= SOURCE EXCERPT =

···

Attorney’s fees. [$]827.03
Court Costs. [$]30.00
Notary. [$]4.00
Sheriff fees. [$]15.00
Total Judgment. $8,957.23

Judgment was entered accordingly on October 15,1991.

Kleenco filed a motion to alter or amend the judgment (the motion) on October 25, 1991, asserting in its supporting memorandum that (1) United should not recover more than the wholesale value of the stolen truck, (2) United cannot recover “lost volume” damages for loss of the use of the truck, and (3) United’s rental agreement did not provide for recovery of costs associated with efforts to recover on a breach of contract. 5

On December 23, 1991, the court entered its order denying the motion.

Kleenco appealed on January 17, 1992. 6 On appeal, Kleenco does not challenge the court’s dismissal of its counterclaim. Therefore, we affirm the judgment as it relates to Kleeneo’s counterclaim.

We examine the four contentions raised by Kleenco on appeal.

II.

A.

1.

···

= RECORDS =
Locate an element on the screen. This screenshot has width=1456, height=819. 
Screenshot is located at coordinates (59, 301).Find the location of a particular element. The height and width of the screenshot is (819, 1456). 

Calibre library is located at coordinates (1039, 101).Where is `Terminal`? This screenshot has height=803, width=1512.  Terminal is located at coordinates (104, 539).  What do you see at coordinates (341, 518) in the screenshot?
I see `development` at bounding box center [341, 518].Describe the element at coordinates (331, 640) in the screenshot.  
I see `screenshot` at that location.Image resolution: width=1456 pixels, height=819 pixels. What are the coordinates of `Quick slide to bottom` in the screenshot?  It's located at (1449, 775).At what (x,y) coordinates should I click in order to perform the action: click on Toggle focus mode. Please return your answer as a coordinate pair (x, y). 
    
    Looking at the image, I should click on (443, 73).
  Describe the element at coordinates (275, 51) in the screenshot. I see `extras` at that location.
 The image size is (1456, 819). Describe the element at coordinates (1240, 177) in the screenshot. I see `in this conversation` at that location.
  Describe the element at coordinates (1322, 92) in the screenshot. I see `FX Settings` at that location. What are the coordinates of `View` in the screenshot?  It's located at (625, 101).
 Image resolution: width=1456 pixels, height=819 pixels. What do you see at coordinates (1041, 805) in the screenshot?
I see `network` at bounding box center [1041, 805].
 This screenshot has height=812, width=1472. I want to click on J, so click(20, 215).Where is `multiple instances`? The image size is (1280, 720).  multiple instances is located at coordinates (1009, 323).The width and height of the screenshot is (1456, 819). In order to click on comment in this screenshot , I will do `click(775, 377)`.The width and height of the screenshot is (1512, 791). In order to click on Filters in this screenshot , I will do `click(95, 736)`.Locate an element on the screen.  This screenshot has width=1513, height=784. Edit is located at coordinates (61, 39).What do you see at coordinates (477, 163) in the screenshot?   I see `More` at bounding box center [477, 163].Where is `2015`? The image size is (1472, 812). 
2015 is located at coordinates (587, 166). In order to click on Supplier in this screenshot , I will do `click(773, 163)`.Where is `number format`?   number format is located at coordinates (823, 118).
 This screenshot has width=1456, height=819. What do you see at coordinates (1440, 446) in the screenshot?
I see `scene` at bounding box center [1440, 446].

···

= REQUESTS =
1. In the court opinion excerpt, on what date did the court enter its order denying Kleenco's motion to alter or amend the judgment?
2. Using the court opinion excerpt, why does the court affirm the judgment as it relates to Kleenco's counterclaim? Answer in one to three sentences.

= SOLUTION LIST =
1. December 23, 1991.

2. On appeal, Kleenco does not challenge the court's dismissal of its counterclaim. For that reason, the court affirms the judgment as it relates to that counterclaim.